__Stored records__
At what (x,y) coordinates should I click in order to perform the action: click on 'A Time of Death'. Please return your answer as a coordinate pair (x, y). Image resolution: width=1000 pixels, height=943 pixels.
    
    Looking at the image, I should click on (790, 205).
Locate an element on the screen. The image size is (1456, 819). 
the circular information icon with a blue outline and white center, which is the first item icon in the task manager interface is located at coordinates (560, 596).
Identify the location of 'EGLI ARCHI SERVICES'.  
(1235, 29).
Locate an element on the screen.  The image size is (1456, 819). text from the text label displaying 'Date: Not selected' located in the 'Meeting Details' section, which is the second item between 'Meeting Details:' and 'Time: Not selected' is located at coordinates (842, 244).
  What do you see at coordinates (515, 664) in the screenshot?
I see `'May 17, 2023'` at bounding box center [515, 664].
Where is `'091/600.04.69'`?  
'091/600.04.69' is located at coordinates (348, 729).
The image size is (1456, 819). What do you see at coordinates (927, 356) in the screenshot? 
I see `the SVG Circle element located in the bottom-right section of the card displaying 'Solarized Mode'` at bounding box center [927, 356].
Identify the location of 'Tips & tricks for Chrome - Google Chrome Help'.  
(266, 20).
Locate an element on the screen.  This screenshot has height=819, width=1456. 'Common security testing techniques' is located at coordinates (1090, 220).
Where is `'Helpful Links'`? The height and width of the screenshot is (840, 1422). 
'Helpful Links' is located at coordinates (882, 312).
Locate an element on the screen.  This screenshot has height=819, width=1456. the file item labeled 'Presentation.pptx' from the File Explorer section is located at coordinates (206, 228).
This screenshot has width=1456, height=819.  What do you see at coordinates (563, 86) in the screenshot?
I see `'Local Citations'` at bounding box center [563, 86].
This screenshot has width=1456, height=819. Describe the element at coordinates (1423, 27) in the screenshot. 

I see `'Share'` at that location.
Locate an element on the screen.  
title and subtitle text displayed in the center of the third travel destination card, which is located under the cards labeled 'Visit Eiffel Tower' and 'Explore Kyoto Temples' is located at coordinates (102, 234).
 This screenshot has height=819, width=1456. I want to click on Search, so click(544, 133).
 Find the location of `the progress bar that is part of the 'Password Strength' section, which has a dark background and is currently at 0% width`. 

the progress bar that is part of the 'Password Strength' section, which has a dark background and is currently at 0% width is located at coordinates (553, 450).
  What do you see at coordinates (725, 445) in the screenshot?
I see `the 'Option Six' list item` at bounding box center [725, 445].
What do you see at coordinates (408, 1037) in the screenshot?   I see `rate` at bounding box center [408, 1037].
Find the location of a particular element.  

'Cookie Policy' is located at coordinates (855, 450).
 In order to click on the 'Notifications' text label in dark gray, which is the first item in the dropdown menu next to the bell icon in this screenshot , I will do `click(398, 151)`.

__Exercise brief__
Collect every line of the records above that contains the string "Time". Case counts, so a match must have the same capital and lowercase letters.

__The response__
At what (x,y) coordinates should I click in order to perform the action: click on 'A Time of Death'. Please return your answer as a coordinate pair (x, y). Image resolution: width=1000 pixels, height=943 pixels.
Locate an element on the screen.  The image size is (1456, 819). text from the text label displaying 'Date: Not selected' located in the 'Meeting Details' section, which is the second item between 'Meeting Details:' and 'Time: Not selected' is located at coordinates (842, 244).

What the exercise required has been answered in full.